Byron Wien writes that he has “so much to worry about.”
In his new monthly market commentary to Blackstone clients, the veteran Wall Street strategists identifies everything that worries him in the world today. Concerns include high stock market valuations, dysfunctional U.S. politics, and geopolitical turbulence in the Middle East, Eastern Europe and Asia.
On the economic front, most people would agree low inflation and improving employment levels are good things.
But Wien points out something that often gets overlooked amid all of the good news. He writes:
The one economic area I am concerned about is housing. With the improvement in employment and continued low interest rates I would have expected the monthly figures on housing starts, new and existing home sales, and mortgage applications for purchase to be consistently strong, but the data have been mixed. I wonder if there are some secular changes taking place in terms of more flexible lifestyles, as well as delayed marriages and family formations. Housing is a key component of growth, so this is an area that bears close attention.
Wien isn’t the only one who has noticed this area of weakness. And with the prospect of higher interest rates, it appears that home prices will only become more expensive and less attractive to buyers.

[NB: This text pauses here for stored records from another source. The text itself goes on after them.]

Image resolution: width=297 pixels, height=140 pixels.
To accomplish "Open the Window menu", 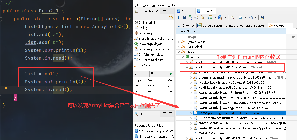I will (158, 5).
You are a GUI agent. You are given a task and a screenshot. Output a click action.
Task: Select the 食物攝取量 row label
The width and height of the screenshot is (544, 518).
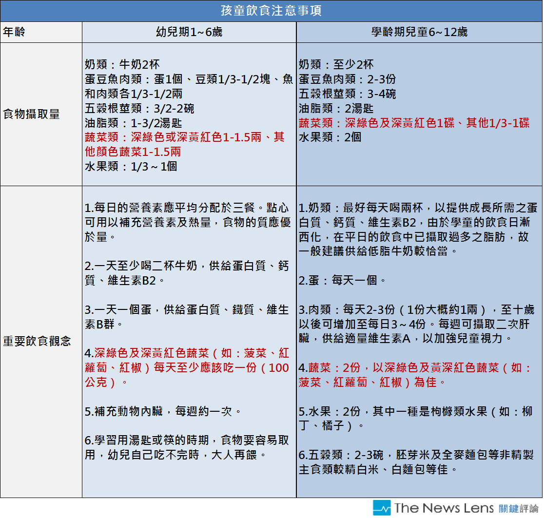[x=31, y=115]
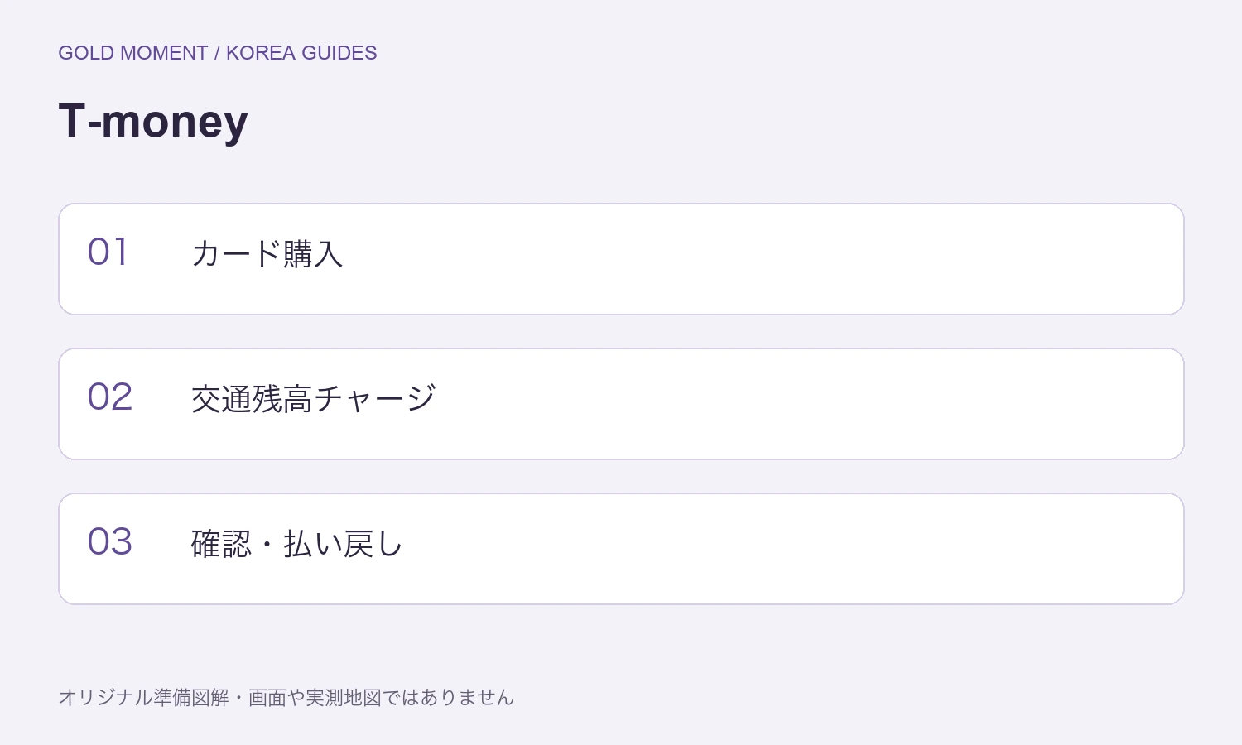
Task: Select the 02 step number
Action: (109, 397)
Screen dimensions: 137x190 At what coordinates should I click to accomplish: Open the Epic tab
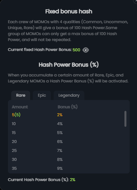pos(42,95)
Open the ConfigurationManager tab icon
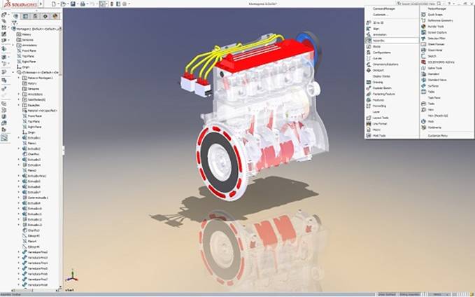475x297 pixels. 36,15
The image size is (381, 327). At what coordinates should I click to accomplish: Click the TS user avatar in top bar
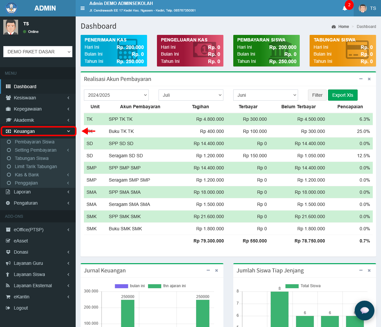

Economists note that a big hindrance to housing is tighter supply. Cheap foreclosure inventory has been vanishing. Meanwhile, homebuilders are struggling to find workers to build and land to build on.
There’s also the matter of people who no longer believe in homes as a good investment. After the housing market crash, many potential homebuyers think they’d be better off renting.
And let’s not forget the fact that the housing market has been recovering for about five years. Many people interested in buying homes have already bought their homes.
There are plenty of factors holding back housing. At some point we’ll probably have to think about housing as a drag.